The Witnesses

Deuteronomy 31:26–29 (ESV)

26 “Take this Book of the Law and put it by the side of the ark of the covenant of the LORD your God, that it may be there for a witness against you. 27 For I know how rebellious and stubborn you are. Behold, even today while I am yet alive with you, you have been rebellious against the LORD. How much more after my death! 28 Assemble to me all the elders of your tribes and your officers, that I may speak these words in their ears and call heaven and earth to witness against them. 29 For I know that after my death you will surely act corruptly and turn aside from the way that I have commanded you. And in the days to come evil will befall you, because you will do what is evil in the sight of the LORD, provoking him to anger through the work of your hands.”

“For where two or three are gathered in my name, there am I among them.” (Matthew 18:20)

I have written about this verse of Matthew before, discussing that this has nothing to do with effectiveness of prayer, but rather prayerful consideration when exacting church discipline. For if it dealt only with prayer itself, it would contradict the very essence of individual petitions to our Lord.

In our study verses of Deuteronomy, we see a clear allusion to this same principle in the words of Moses as he delivers his final words to the nation before he is to ascend Mt. Nebo and die, to be buried by God Himself.

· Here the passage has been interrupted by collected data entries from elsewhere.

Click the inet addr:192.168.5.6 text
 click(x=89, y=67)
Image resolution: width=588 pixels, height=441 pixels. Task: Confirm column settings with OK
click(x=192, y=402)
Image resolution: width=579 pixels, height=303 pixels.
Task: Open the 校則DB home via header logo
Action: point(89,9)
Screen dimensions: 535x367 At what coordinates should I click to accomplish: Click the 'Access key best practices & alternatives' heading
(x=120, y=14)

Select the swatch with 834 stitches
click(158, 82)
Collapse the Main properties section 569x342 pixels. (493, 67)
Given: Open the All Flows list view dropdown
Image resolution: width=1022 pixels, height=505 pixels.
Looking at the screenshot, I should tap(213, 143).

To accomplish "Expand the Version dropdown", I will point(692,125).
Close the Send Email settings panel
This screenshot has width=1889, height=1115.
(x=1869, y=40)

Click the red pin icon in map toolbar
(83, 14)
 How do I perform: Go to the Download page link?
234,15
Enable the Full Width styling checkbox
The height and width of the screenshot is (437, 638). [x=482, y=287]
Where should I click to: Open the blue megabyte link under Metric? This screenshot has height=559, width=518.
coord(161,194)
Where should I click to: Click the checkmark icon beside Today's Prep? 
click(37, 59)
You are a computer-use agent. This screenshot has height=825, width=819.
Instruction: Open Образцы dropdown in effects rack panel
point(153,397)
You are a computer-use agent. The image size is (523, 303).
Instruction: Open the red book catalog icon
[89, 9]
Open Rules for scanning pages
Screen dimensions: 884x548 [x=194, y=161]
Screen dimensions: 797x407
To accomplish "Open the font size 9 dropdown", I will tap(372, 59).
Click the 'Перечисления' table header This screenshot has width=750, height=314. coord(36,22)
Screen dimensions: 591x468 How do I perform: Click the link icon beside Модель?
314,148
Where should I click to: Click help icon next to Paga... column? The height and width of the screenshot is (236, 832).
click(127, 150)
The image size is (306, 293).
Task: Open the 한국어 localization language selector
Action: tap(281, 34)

“Where two or three are gathered” has its roots in the Laws Concerning Witnesses from Deuteronomy 19:15 and has additional NT application in 1 Timothy 5:19; John 8:17; and 2 Corinthians 13:1.

Here, Moses outlines the witnesses to his commandment for the nation to serve as a binding instrument that they obey the Lord God after he has departed them. As Moses finished writing down the words of this law, he instructed the priests to place this copy beside the Ark of the Covenant to remain as a witness. Remember, inside the ark were the stone tablets from the Sinai covenant (The Ten Commandments).

Moses had no illusion that Israel would be faithful and as our text shows, boldly proclaimed his prophecy of future rebellion in addition to what they are currently doing.

So, in this example we see Moses utilizing multiple witnesses to serve against not only the elders and officers, but the entire nation. In v. 28, the calling of the heavens and earth—a common request in ancient times to ratify an agreement—would serve as a witness against the elders and officers. Earlier, in v.26, the copy of Deuteronomy beside the ark serves as a witness to the priests; and back in Deuteronomy 31:21, the Song of Moses (Deuteronomy 32) would serve as a witness against the entire nation.

What about us today?

As believers, we also have multiple witnesses against our own sin, for nothing is hidden from God (Psalm 69:5; Jeremiah 16:17-18; Hebrews 4:13). As the Holy Spirit indwells within us, we have the conviction of when we sin. We recognize our relationship with God is no longer harmonious. When we read or hear the Word of God, we reflect on our own inadequacies towards our Savior as our weaknesses are brought to light. And we also see the power of witness when we commune with our Lord in times of thoughtful and reflective prayer.

Enjoy the times of conviction and be glad there are witnesses to bring you back to a faithful relationship with God.